◆ WORK TASK ◆
Once every line containing "agent" has been counted, report the total for the data and nothing else.

(Excerpts from a dataset)
☆ ☆ ☆ ☆ ☆

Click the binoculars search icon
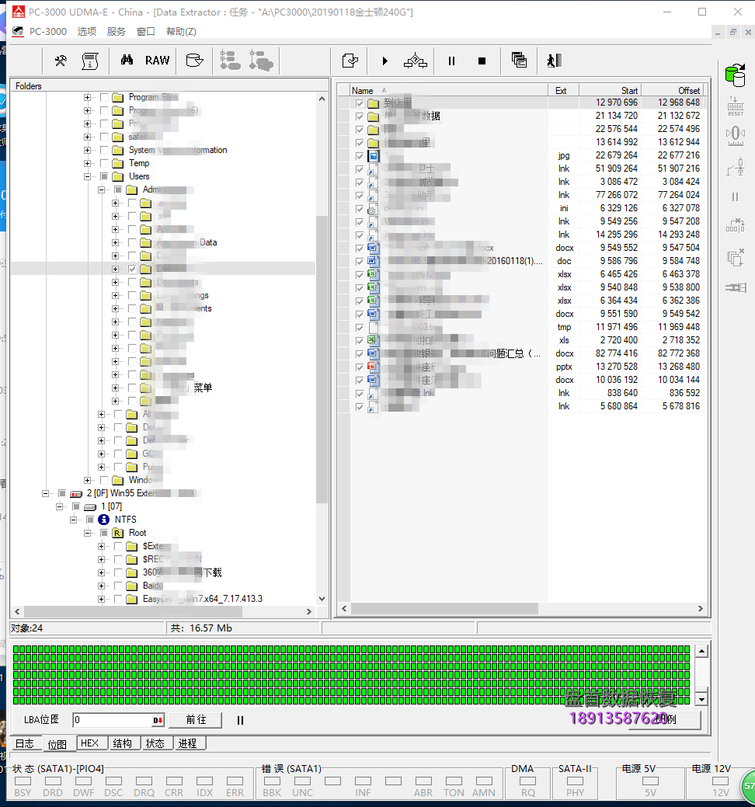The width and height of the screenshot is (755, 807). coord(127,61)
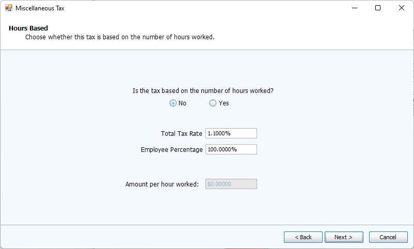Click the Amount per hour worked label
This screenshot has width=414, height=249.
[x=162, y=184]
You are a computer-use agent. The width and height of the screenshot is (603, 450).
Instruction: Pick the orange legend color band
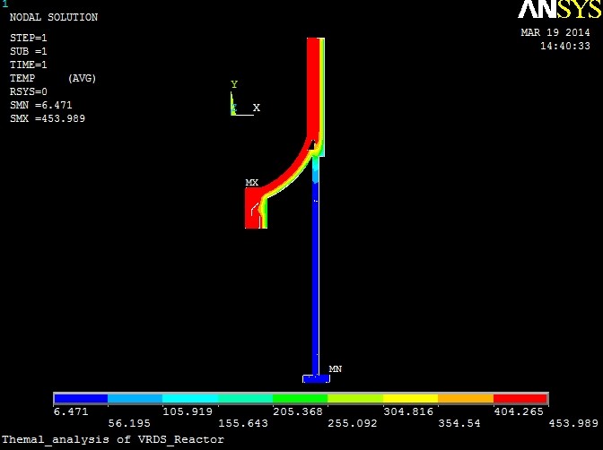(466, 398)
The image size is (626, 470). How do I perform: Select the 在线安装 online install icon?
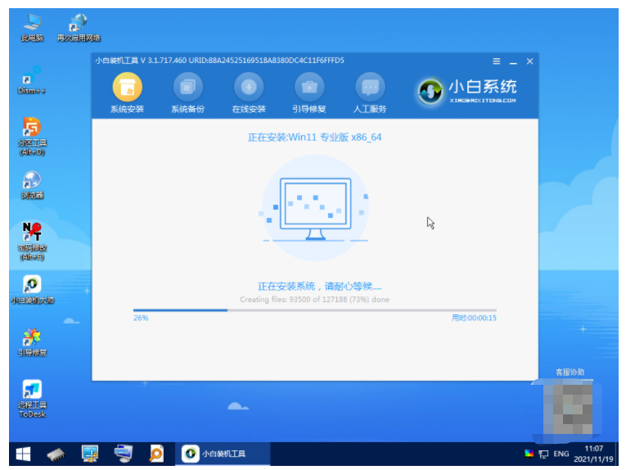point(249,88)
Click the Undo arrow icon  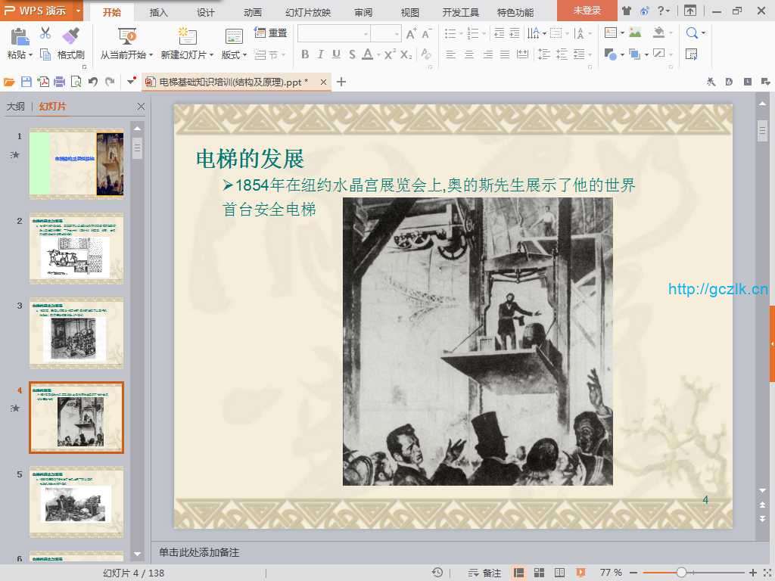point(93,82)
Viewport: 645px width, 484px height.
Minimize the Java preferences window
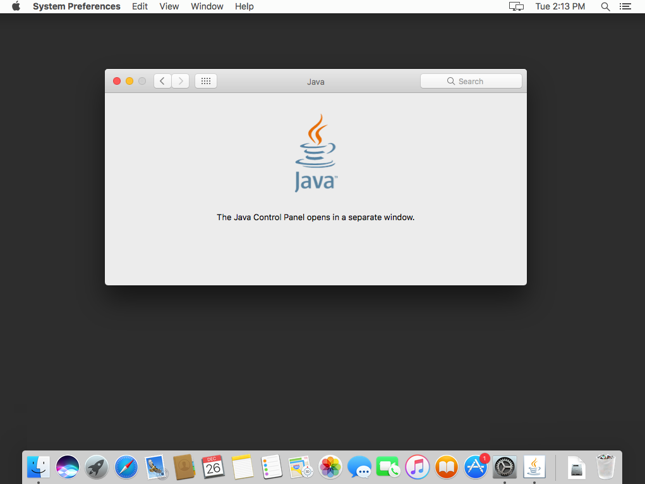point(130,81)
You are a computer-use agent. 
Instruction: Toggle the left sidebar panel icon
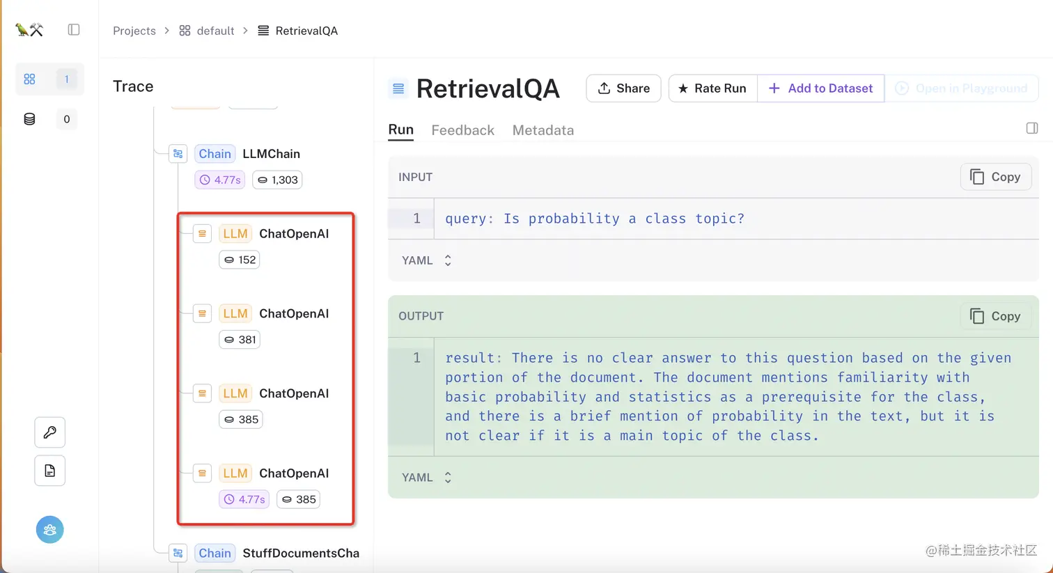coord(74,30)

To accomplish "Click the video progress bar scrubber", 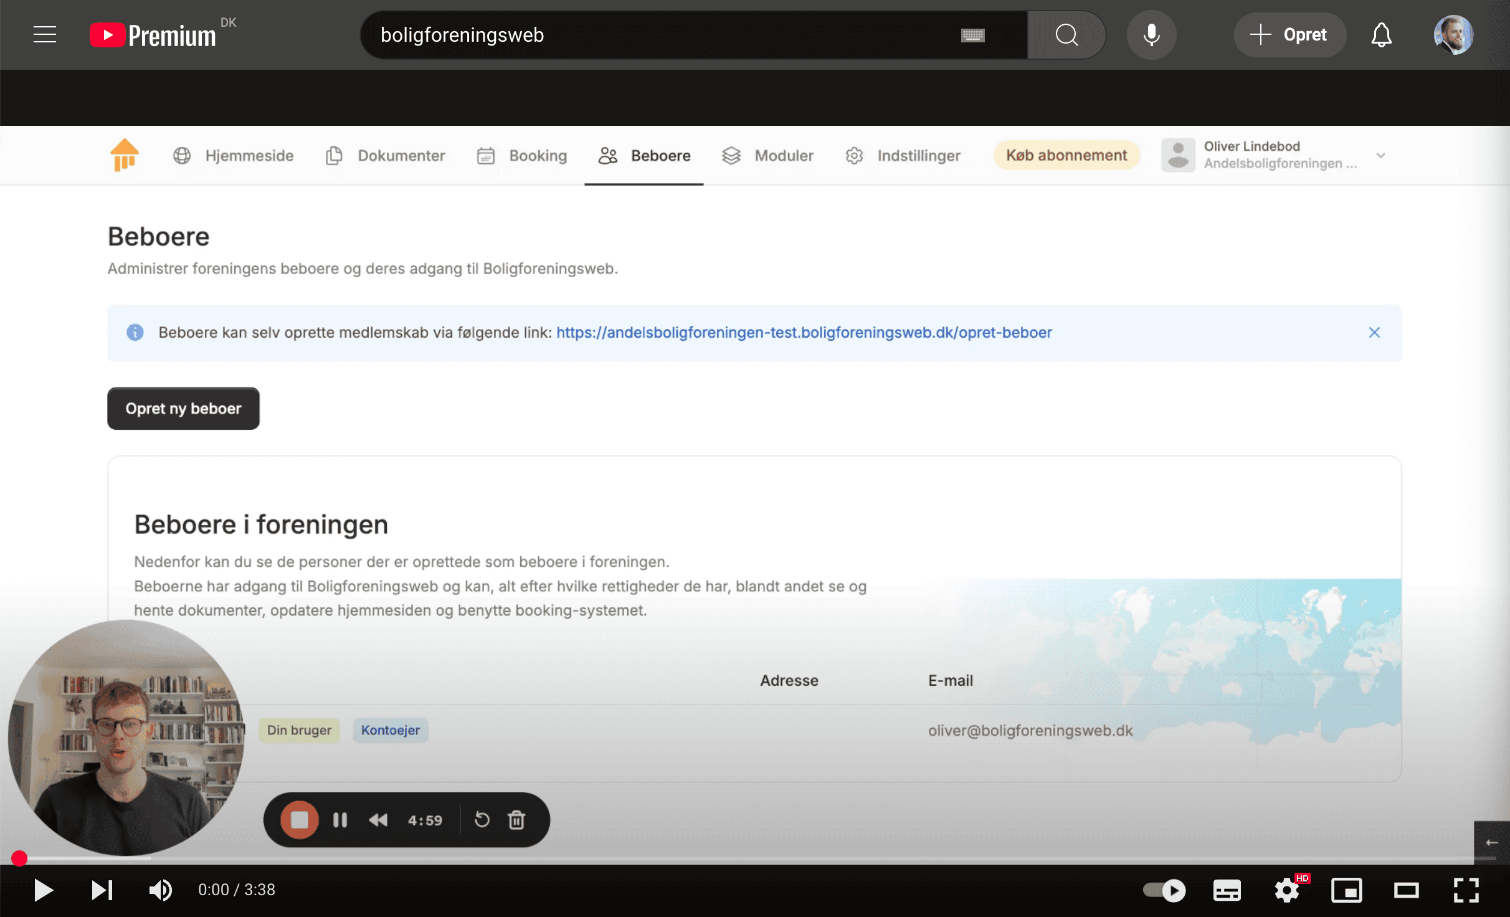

☆ ☆ ☆ ☆ ☆

◆ EXERCISE OUTPUT ◆
2